Ourses Claverina et Sorita : 2 ans déjà ! Le temps d'un premier bilan

Sorita dans les Pyrénées. Photo FIEP

Communiqué de FERUS, 4 octobre 2020  

Claverina et Sorita, deux ourses slovènes, ont été lâchées les 4 et 5 octobre 2018 sur le sol béarnais.

Quel bilan pouvons-nous dresser rétrospectivement de cette opération ?

  • Une valeur inestimable : ce fut le retour des ourses en Béarn où il ne restait plus que des mâles depuis 14 ans.

  • Maintien du savoir-faire béarnais en matière de pastoralisme : une protection et une conduite des troupeaux adaptées au plantigrade et minimisant les pertes par prédation.

  • Peu de dégâts dus à l’ours. Ces ourses se sont révélées très peu prédatrices. Le maintien des pertes en Béarn à un niveau très bas montre la voie à suivre en matière de gestion des protections et de conduite des troupeaux.

Pour autant, ces 2 ans n’ont pas encore vu les reproductions tant attendues, la faute à la frilosité de l’Etat.

Les recommandations du Muséum National d’Histoire Naturelle n’ont pas été suivies. Ce dernier préconisait le lâcher de 4 femelles à minima, de 3 mâles et 10 femelles à l’idéal.

– Le risque d’infanticide de la part de mâles désirant s’accoupler a été avéré avec la disparition des 2 oursons de Sorita. Le respect de ces préconisations aurait permis de minimiser ce risque. Elles se basaient sur la présence de 2 mâles en 2013. Maintenant d’autres mâles arrivent en Béarn, déséquibrant d’autant le sex-ratio et augmentant le risque d’infanticide.
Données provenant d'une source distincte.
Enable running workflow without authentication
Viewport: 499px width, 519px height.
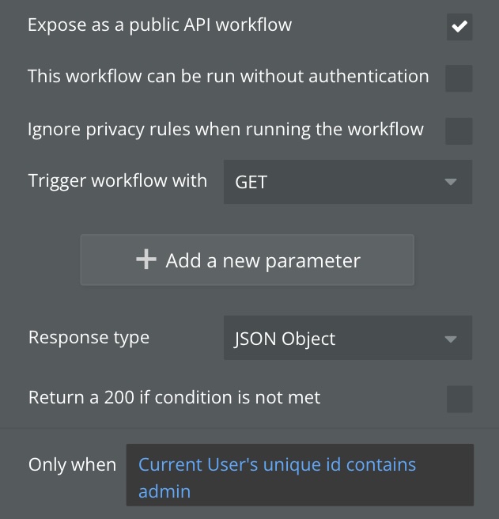(x=459, y=78)
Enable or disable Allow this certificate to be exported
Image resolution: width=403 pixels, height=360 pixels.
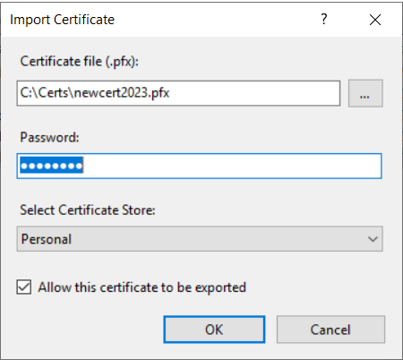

– Rappelons aussi que sur 6 femelles lâchées en Pyrénées centrales, seules 3 ont connu une descendance ; il n’y a donc aucune marge de sécurité pouvant garantir la viabilité démographique en Béarn.

A ces facteurs défavorables s’ajoutent le non-respect par l’Etat de ses propres engagements :

  • En 2018, la France faisait l’objet d’une mise en demeure de la part de la Commission Européenne et venait de perdre un procès intenté par les associations FERUS et Pays de l’Ours-ADET, au sujet de la conservation de l’ours. Le lâcher des 2 femelles et la publication du plan ours 2018-2028 ont permis la suspension de cette mise en demeure début 2019.

  • Depuis, le chef de l’Etat s’est engagé, auprès de la fraction la plus radicalisée de l’élevage, à ne plus pratiquer de lâchers pour restaurer la population d’ours, pourtant prévus, si nécessaire, dans le plan ours.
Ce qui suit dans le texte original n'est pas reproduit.